Connecticut Passes Privacy Legislation.

Connecticut law focuses on consumer interests

On May 10, 2022, Connecticut Governor Ned Lamont signed An Act Concerning Personal Data Privacy and Online Monitoring after the Connecticut General Assembly previously passed the law in April.

Connecticut is the fifth state in the nation and the first in New England to pass privacy legislation.

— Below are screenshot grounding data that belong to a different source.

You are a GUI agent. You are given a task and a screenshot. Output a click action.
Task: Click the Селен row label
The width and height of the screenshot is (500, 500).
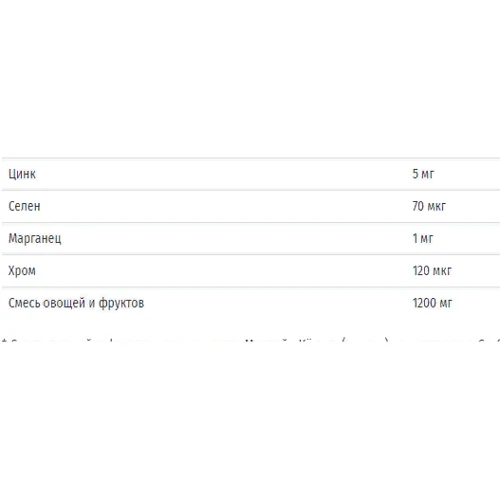(x=24, y=206)
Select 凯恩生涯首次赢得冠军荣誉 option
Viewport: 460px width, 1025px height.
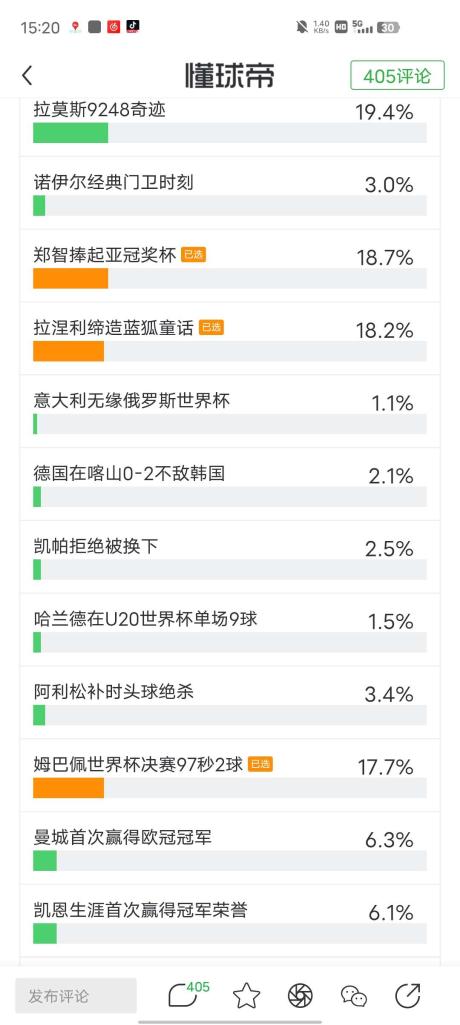point(230,921)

Connecticut now joins California, Virginia, Colorado, and Utah as the states to create their privacy law in lieu of federal action on the issue.  

The Connecticut law, also known as the Connecticut Data Privacy Act (“CTDPA”), goes into effect on July 1, 2023, giving companies just over a year to determine whether it applies and, if so, to take steps to comply.

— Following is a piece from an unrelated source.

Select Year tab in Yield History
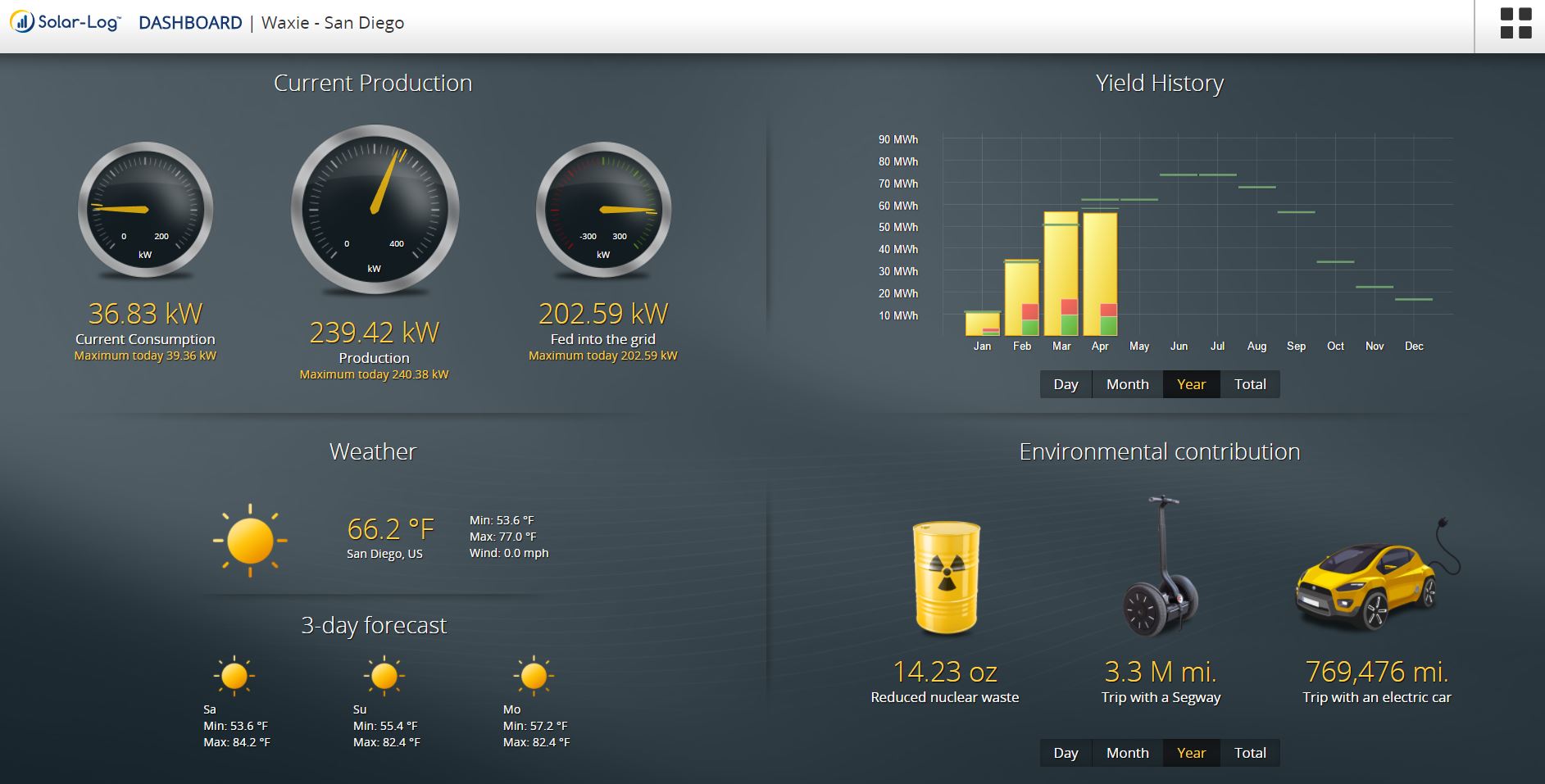The height and width of the screenshot is (784, 1545). 1191,384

A significant difference between the CTDPA and other states’ legislation is the CTDPA focuses more on consumers rather than business interests.

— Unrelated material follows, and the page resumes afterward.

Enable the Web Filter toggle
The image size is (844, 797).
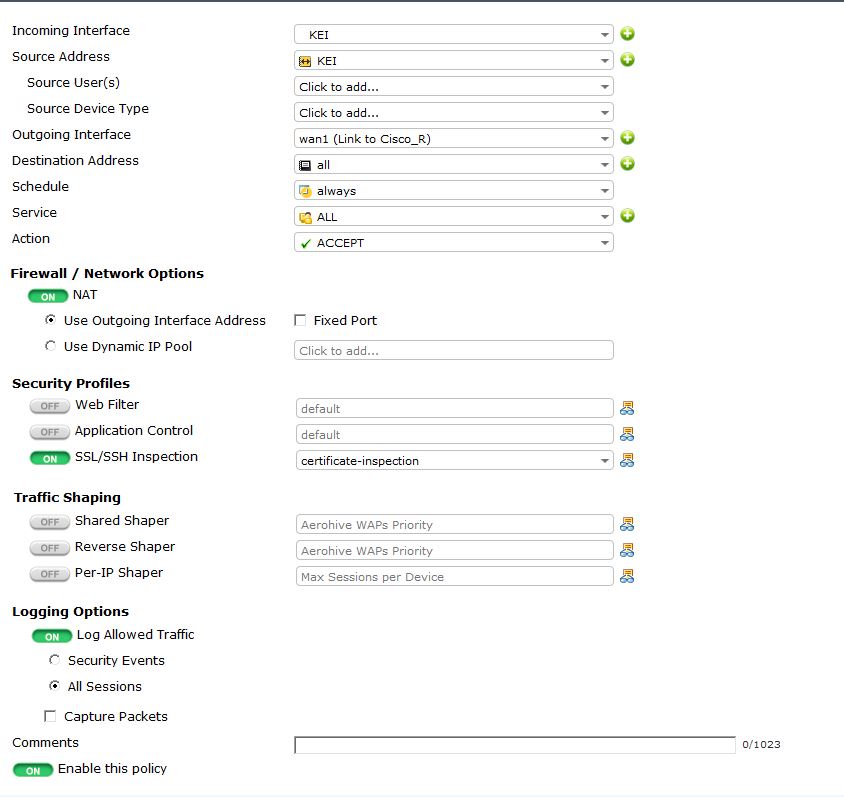(x=49, y=406)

The CTDPA applies to persons that conduct business in Connecticut or produce products or services that are targeted to residents of the state and that control or process the personal data of a particular number of residents, namely either:100,000 or more Connecticut residents, or 25,000 or more Connecticut residents, where the business derives more than 25% of its gross revenue from the sale of personal data.

Under the CTDPA, consumers will have the right to:

• Confirm whether or not a controller is processing the consumer’s personal data and access such personal data
• Correct inaccuracies in the consumer’s personal data
• Delete personal data provided by or obtained about the consumer
• Obtain a copy of the consumer’s personal data processed by a controller in a portable and, to the extent technically feasible, readily usable format
• Opt-out of the processing of their personal data for purposes of (1) targeted advertising, (2) the sale of personal data, or (3) profiling in furtherance of solely automated decisions that produce legal or similarly significant effects concerning the consumer.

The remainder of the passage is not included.